New Year's golf resolutions can be score-related, perhaps breaking 90, 80 or even 70. Maybe you want to drive the ball better by hitting more fairways or simply hitting it longer.
You can certainly resolve to hit better approaches, get up and down more (short game) or maybe average fewer putts. (This last one is probably the easiest to attain for most players and the fastest way to shoot lower scores). Or maybe your New Year’s golf resolution is simply to play more golf.
Alison Curdt, who is both a PGA Master Professional and LPGA Master Professional based out of Wood Ranch Golf Club in Simi Valley, Calif., says the first step to setting goals to improving performance in 2020 is to take a look back at 2019. If you kept any kind of stats, that’s a good place to start.
“Once you establish what the weak spot is, then you can build a strategy to improve your mechanics and performance,” Curdt says, who also holds a doctorate in psychology.
That strategy could involve seeking an instructor to work on those areas for you or simply practicing the specific areas of weakness. But you have to action to realize your goals, no matter what they are.

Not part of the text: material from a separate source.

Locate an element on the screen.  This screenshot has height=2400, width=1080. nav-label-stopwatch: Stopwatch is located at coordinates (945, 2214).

Not all golf resolutions, however, involve improving your scores. One goal we should also share is to simply enjoy the game more.
Brian Crowell, PGA director of golf at Osiris Country Club in Montgomery, N.Y., has some great suggestions in this area, and we could probably find applicable correlations to improving our life overall here.

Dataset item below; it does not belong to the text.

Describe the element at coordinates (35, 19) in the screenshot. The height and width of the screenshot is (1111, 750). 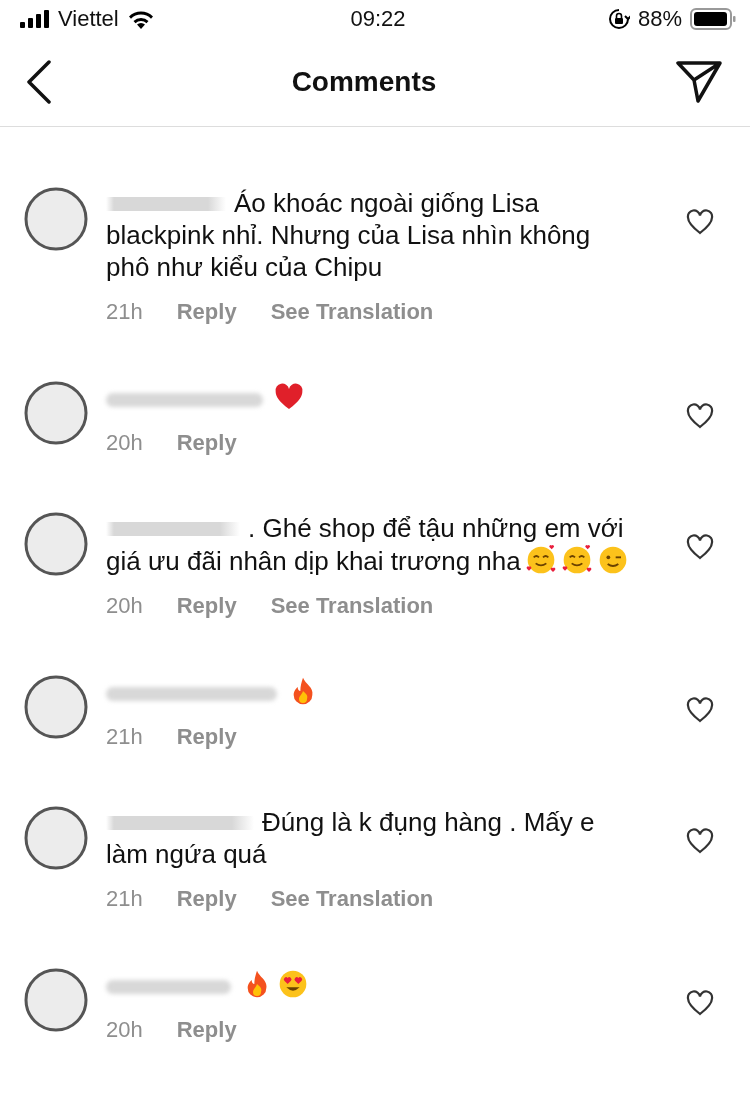
I see `signal-icon` at that location.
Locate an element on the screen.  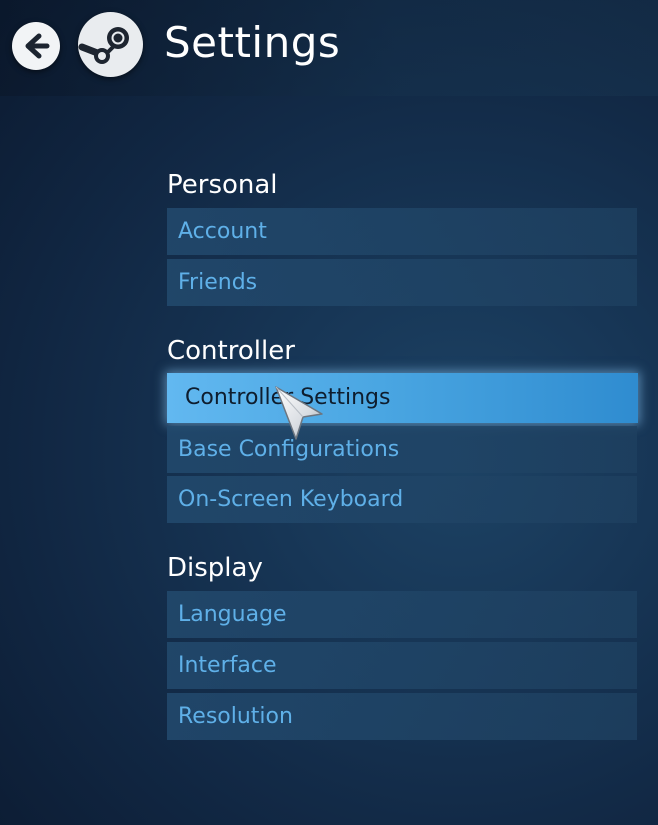
back-button is located at coordinates (36, 46).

Crowell, who has been a regular contributor to CBS’ Masters coverage as well as other media outlets, says for 2020, golfers could resolve to:
Embrace the opportunity to play with people they don’t know. “I would say many golfers avoid that. I would encourage the opposite,” he says.

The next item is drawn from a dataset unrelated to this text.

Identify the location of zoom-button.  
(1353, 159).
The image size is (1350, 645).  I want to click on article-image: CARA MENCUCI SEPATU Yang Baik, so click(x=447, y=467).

Play more golf with family.
Introduce non-golfing family and friends to the game.
Arrive at the golf course earlier. “It gives you a more relaxed approach to the game, more time to loosen up and get comfortable,” he says. “You’re going to have a more enjoyable experience if you simply arrive at the golf course earlier. “
Improve your attitude by looking at every bad shot as a chance for a great recovery. “Ever since I started thinking that way, I never seem to get angry after a bad shot.”
Practice better. “Change your targets and change your clubs more frequently on the range. Rotate through the bag, change lies more often and change ground conditions more often so your practice is more like you play.”
Take a playing lesson.
Enjoy the escape. “Try playing without your phone. Maybe not the whole round, but just a hole or two…. If we can keep some level and escape out there, I think that’s really cool.”